Esas No: 2019/3764
Karar No: 2022/3380
Karar Tarihi: 27.04.2022
Yargıtay 12. Ceza Dairesi 2019/3764 Esas 2022/3380 Karar Sayılı İlamı
Özet:
Mahkeme, 2863 sayılı Kanuna aykırılık ve mühür bozma suçlarından sanığın beraatine karar vermiştir. Ancak, katılan vekili ve mahalli Cumhuriyet savcısı tarafından temyiz edilmiştir. Mahkeme, katılan vekilinin mühür bozma suçundan temyiz istemini reddederken, mahalli Cumhuriyet savcısının temyiz istemini de reddetti. Ancak, mahalli Cumhuriyet savcısının 2863 sayılı kanuna aykırılık suçundan sanığın beraatine yönelik temyiz itirazı kabul edilerek, sanığın mahkumiyetine karar verilmesine karar verildi.
2863 Sayılı Kanun: Koruma Kanunu.
1412 Sayılı CMUK: Ceza Muhakemesi Usul Kanunu.

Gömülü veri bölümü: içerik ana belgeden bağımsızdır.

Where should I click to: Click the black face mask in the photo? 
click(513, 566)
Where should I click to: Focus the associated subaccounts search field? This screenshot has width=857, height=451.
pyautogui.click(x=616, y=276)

5320 Sayılı Kanun: Kamu Yönetimi ve Kontrol Kanunu.
"İçtihat Metni"
Mahkemesi :Asliye Ceza Mahkemesi
Suç : 2863 sayılı Kanuna aykırılık, mühür bozma
Hüküm : Her iki suçtan; beraat
2863 sayılı Kanuna aykırılık ve mühür bozma suçlarından sanığın beraatine ilişkin hükümler, katılan vekili ve mahalli Cumhuriyet savcısı tarafından temyiz edilmekle, dosya incelenerek gereği düşünüldü:
I- Katılan vekilinin, mühür bozma suçundan sanığın beraatine yönelik temyiz isteminin incelenmesinde:
Mağdur kavramı gibi kanunda açıkça tanımlanmamış olan “suçtan zarar görme” kavramının, gerek Ceza Genel Kurulu, gerekse Özel Dairelerin yerleşmiş kararlarında; “suçtan doğrudan doğruya zarar görmüş bulunma hali” olarak anlaşılıp uygulandığı, buna bağlı olarak da dolaylı veya muhtemel zararların, davaya katılma hakkı vermeyeceğinin kabul edildiği, bu hususun, Ceza Genel Kurulunun 11/04/2000 gün ve 65–69, 22/10/2002 gün ve 234–366, 04/07/2006 gün ve 127–180, 03/05/2011 gün ve 155–80, 21/02/2012 gün ve 279–55, 15/04/2014 gün ve 599-190, 28/03/2017 gün ve 214-206 sayılı kararlarında; “dolaylı veya muhtemel zarar, davaya katılma hakkı vermez” şeklinde açıkça ifade edildiği ve Ceza Genel Kurulunun 25/03/2003 gün ve 41–54 sayılı kararında da “tazminat ödenmesi, itibar zedelenmesi ve güven kaybı” gibi dolaylı zararlara dayanarak kamu davasına katılmanın olanaklı olmadığının kabul edilmesi karşısında; katılan Çevre ve Şehircilik Bakanlığının mühür bozma suçundan açılan davaya katılma ve tesis edilen hükmü temyiz etme hak ve yetkisi bulunmadığı anlaşılmakla, katılan Çevre ve Şehircilik Bakanlığı vekilinin temyiz isteminin, 5320 sayılı Kanunun 8. maddesi gereğince halen uygulanmakta olan 1412 sayılı CMUK'un 317. maddesi uyarınca isteme uygun olarak REDDİNE,
II- Mahalli Cumhuriyet savcısının, mühür bozma suçundan sanığın beraatine yönelik temyiz isteminin incelenmesine gelince:
06/01/2015 havale tarihli bilirkişi raporunda, 09/07/2014 tarihli yapı tatil zaptından sonra suça konu yapıda inşai faaliyetin devam etmediğinin belirtildiği anlaşılmakla, atılı suçtan sanığın beraatine karar verilmesinde isabetsizlik görülmemiştir.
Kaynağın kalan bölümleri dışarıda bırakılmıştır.